Table 2 shows the Entrez ID, gene symbol, gene name, number of papers in which a particular gene occurs, references to the papers, regulation direction (up–up-regulated in FTC; down–down-regulated in FTC).

Among the genes selected based on the meta-analysis, ten genes were chosen for qRT-PCR validation. We chose five down-regulated genes that occurred in three papers (EGR2, FAM189A2, SLC26A4, TFF3, CPQ), four up-regulated genes that occurred in two papers (CKS2, GDF15, ASNS, DDIT3), and one down-regulated gene that occurred in two papers and simultaneously showed significant differences in expression in our primary microarray dataset (PLVAP).

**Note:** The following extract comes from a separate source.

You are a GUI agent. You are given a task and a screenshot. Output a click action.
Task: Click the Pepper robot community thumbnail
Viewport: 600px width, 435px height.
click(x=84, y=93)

2.3. Principal Component Analysis

We selected 593 genes that occurred at least once in the meta-analysis (excluding seven genes with discordant direction of change). We identified HG-U133 PLUS 2 Affymetrix microarray probe sets for these genes. There were 1460 such probe sets (for some genes there was more than one probe set). Next, we performed PCA of our own microarray samples (combined primary and secondary dataset) based on these 1460 probe sets (Figure 2, upper plot). Similarly, we selected 50 genes that occurred at least twice in investigated papers (excluding the genes with discordant direction of change). We identified HG-U133 PLUS 2 Affymetrix microarray probe sets for these genes. There were 112 such probe sets. We performed PCA based on these 112 probe sets (Figure 2, lower plot). Although gene selection was independent of the microarray dataset, we achieved good discrimination of benign and malignant tumors in both analyses. However, the discrimination was not perfect, because a few FTA samples clustered with the FTC group, and a few FTC samples clustered with the FTA group.

Figure 2

Principal component analysis (PCA) results. PCA plots of samples from our own microarray dataset, based on genes selected in the meta-analysis that occurred in at least one paper (upper plot) or at least two papers (lower plot).

2.4. qRT-PCR Validation

qRT-PCR was used to validate 18 genes selected based on the analysis of our own microarray dataset and the meta-analysis (Table 3). GABARAPL2, DDIT3, and SLC26A4 amplification was not possible in the FFPE samples (probably due to low endogenous expression), and therefore, it was excluded from validation.

Table 3

Comparison of gene expression between FTC (29 samples) and FTA (40 samples) in qRT-PCR dataset (t-test and two-way ANOVA calculated p-values corrected for multiple tests by FDR method). FDR corrected p-values below 0.05 are highlighted in bold.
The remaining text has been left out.